─── 本文

オランダ、「自宅出産は病院での出産と安全度は同じ」新しい調査結果

オランダは伝統的に自宅出産が多い国だった。1990年には38%の人が自宅で出産していた。ところが2010年に、自宅出産での事故率が病院の産婦人科医立会の出産より高いという調査結果が発表され、自宅出産を避ける人が増加した。当時の調査では、自宅出産で出産時に子供が死亡する率は病院での出産の2.3倍であるとされていた。このため自宅出産率は減り2013年には18%にまで落ちた。
しかし今回、アムステルダムのAMC病院と自由大学付属病院(VUmc)の産婦人科医と助産婦が共同で行った調査で、事故率は病院でも自宅でも全く同じであることが判明した。

自宅出産が人気であるオランダは、先進国ではユニークな国である。合併症などがない妊婦は、わざわざ病院に行かずに助産婦の管理の元で出産するという優れた出産システムが確立している。この場合、出産は自宅あるいは日帰りのクリニックで行う。これに対し出産に危険が伴うと判断された妊婦は、病院で産婦人科医の立会いの元で出産する。この背景には「妊娠と出産は病気ではない。」というオランダ独自の考え方がある。

5年前の研究結果は、産婦人科医そして助産婦から実情を反映していないと批判されていた。今回サンプル数を拡大し80,000人の妊婦を対象に同じ調査を行ったところ、全く異なる結果が出た。調査対象は前回は合併症が最初から診断されている妊婦も含まれていたが、今回は特に問題のない妊婦のみという違いがある。

今回の調査対象者はアムステルダムに住む83289人の妊婦。このうち、自宅出産で出産時に赤ちゃんが死亡したのは、10000人に対し8件。病院で産婦人科医の管理の元では、この数字は8.4件となっている。

──────
─── 練習用データ

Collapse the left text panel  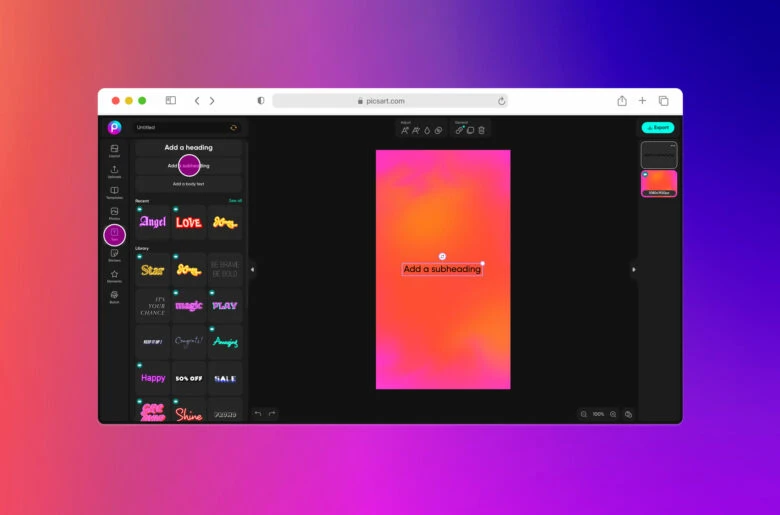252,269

──────
─── 練習用データ

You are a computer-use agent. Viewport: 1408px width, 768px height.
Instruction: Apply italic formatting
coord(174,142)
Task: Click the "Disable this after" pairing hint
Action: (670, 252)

──────
─── 練習用データ

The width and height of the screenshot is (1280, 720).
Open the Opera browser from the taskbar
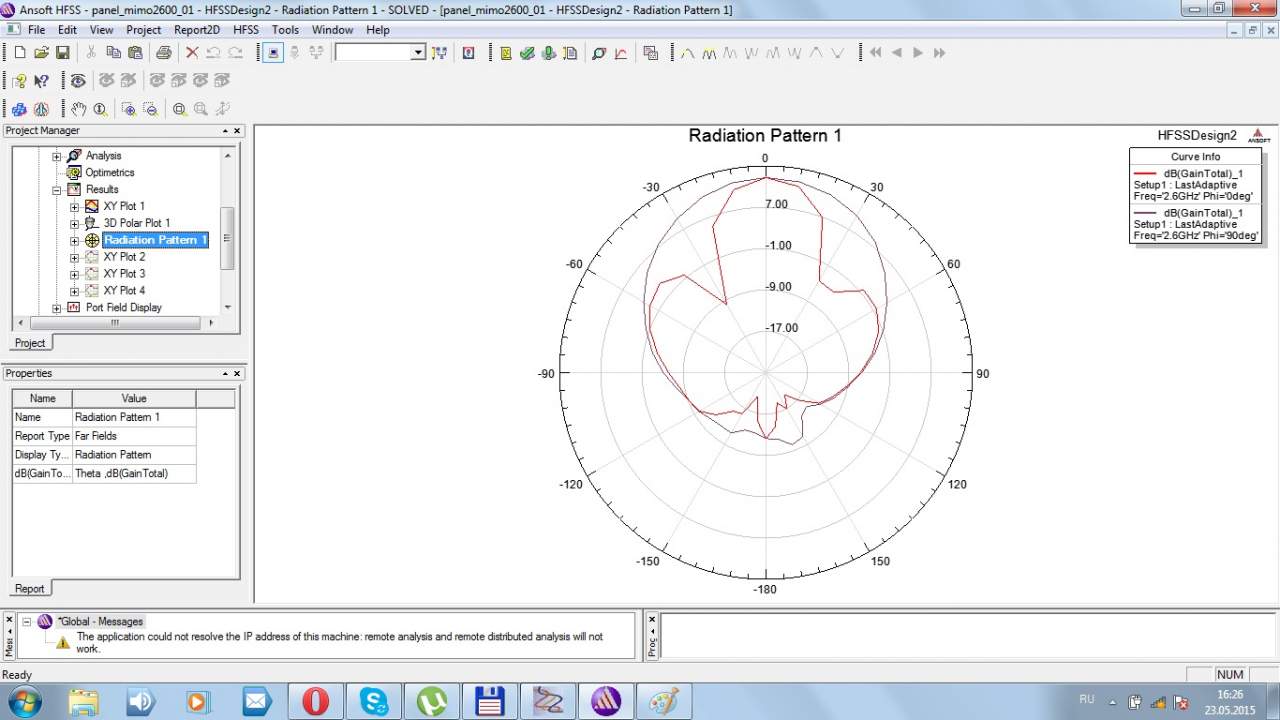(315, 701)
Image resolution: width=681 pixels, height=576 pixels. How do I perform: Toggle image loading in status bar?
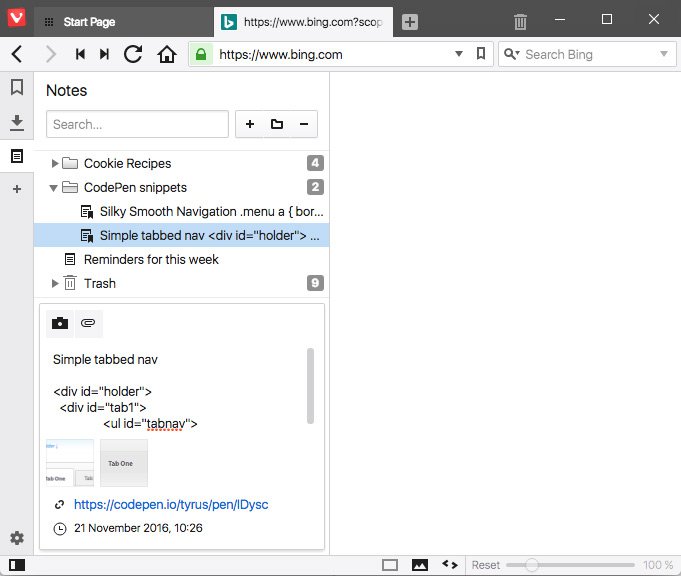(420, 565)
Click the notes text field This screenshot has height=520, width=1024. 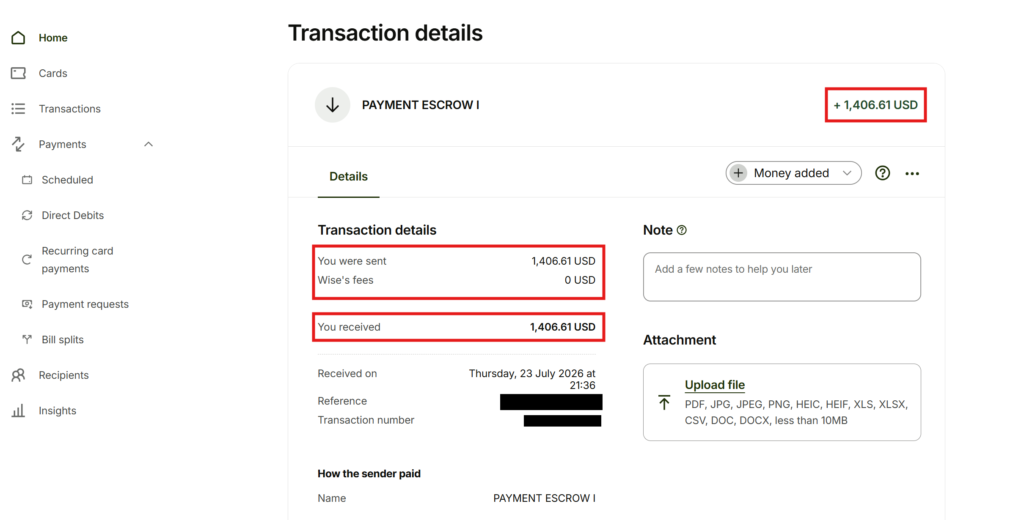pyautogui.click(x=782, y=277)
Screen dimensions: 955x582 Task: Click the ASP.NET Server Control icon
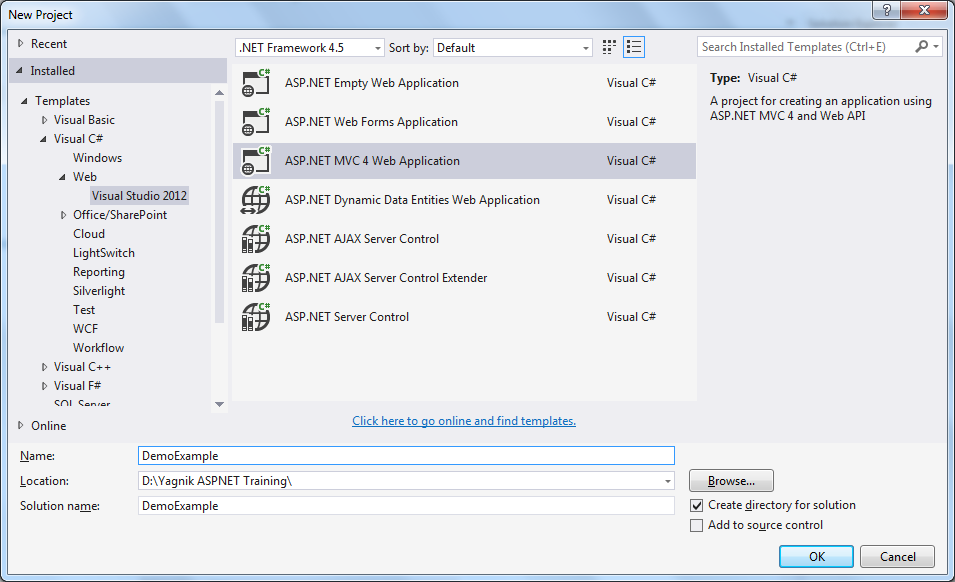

──────

練習問題:
本文について、次の問いに答えてください。
1. 1990年に自宅で出産していた人の割合は何%か。
2. オランダ独自の考え方として本文が挙げている言葉は何か。
3. 今回の調査で、病院で産婦人科医の管理の元で出産時に赤ちゃんが死亡した件数は、10000人に対し何件か。

解答:
1. 38%
2. 「妊娠と出産は病気ではない。」
3. 8.4件